The answer often given as the solution to these pressures is technology. However there is no single system which solves all of the pressures, it is costly, and if the focus is on technology, I fear we miss the opportunity to invest in individuals and transfer knowledge through teams. If IROs move out of the profession or retire without passing on that experience and knowledge, we risk creating a brain-drain. To be crude, young, inexperienced graduates could be a cheap resource and a solution to the disruptive pressures. As young professionals provide support, their understanding of IR can be developed and hopefully set them off on a long career in the industry.

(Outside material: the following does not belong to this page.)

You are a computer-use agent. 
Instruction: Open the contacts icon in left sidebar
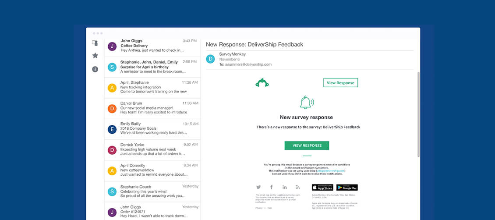click(x=95, y=43)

I passionately believe that the beneficiaries of increasing awareness of IR can be wide-ranging. While for IR as a collective, awareness can underline the importance of the function, generate internal stakeholder support and aide our legacy and succession planning, the companies for which we work and the broader market and society can also benefit. By demonstrating how IR is the open, two-way conduit between stakeholders and listed companies, it could develop trust in corporates, especially in the millennial generation which is at an all-time low. Similarly, if we can encourage engagement with the financial markets, it would improve the understanding of the role which stocks and markets play in everyone’s future.

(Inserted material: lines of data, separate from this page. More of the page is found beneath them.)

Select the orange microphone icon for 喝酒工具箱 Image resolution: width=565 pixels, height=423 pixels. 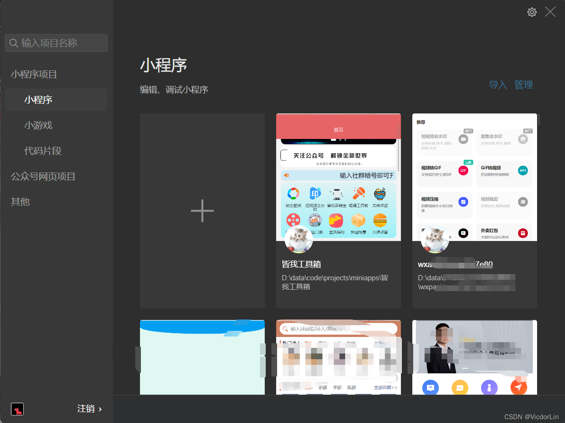coord(359,193)
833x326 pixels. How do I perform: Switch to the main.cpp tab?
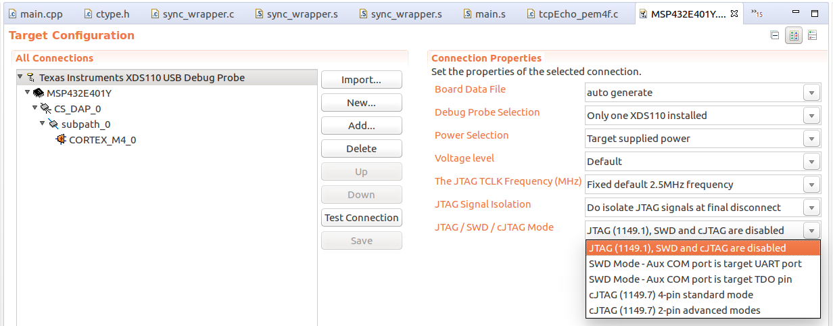40,14
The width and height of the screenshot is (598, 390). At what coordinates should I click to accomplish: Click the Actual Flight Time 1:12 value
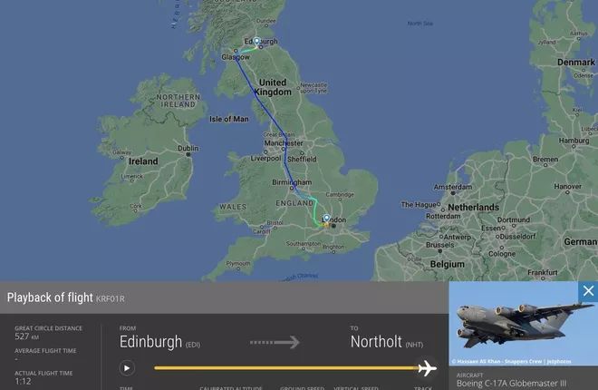23,381
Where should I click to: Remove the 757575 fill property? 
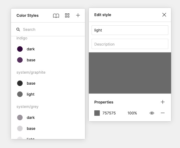(163, 113)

Routes to increasing awareness
While not exhaustive, in presenting to the IR Society’s Diploma panel, I considered a three-step approach to increasing awareness of IR. Firstly, the Society’s Certificate in IR is doing a wonderful job at building momentum in promoting the role and professionalism of IR. When colleagues in communications functions at Henderson took the CIR, I was always heartened when they came to us afterwards and said: “I hadn’t realised what you do is so interesting” or “Oh, now I understand what you do!”.
Secondly, as a Society, we could put together a coordinated outreach campaign focusing on the free media with which so many millennials and young professionals connect. Perhaps an Instagram account showcasing IRO profiles, or blog posts describing the day in the life of an IR team. There are ‘Diaries of a Fund Manager’, why not ‘Diaries of an IRO’. Equally, if creative agencies were willing to work with the IR Society on the outreach, each could benefit symbiotically – showcasing the agency’s abilities through the creation of engaging videos, infographics or alike.
Lastly, the marketing professional’s holy grail: word of mouth. I encourage my fellow IROs to get out there and speak the word of IR. By sharing experiences through career presentations, short seminars at local colleges or universities or internal newsletter articles, we can best reach our target audience, with the only cost being a short amount of your time.
Benefits for all members
In conclusion, I passionately believe that the promotion and raising awareness of IR benefits many. It gives us all access to a wider and deeper resource pool; it mitigates the risk of ‘single geno-type’ IROs; it increases trust in corporates and the financial markets; and, it creates a society that is more engaged with the financial markets. While we may be small in number as a function and the opportunities to grow are limited, if we work together to promote IR, the results will benefit us all.
Keilah Codd is IR manager at Quilter.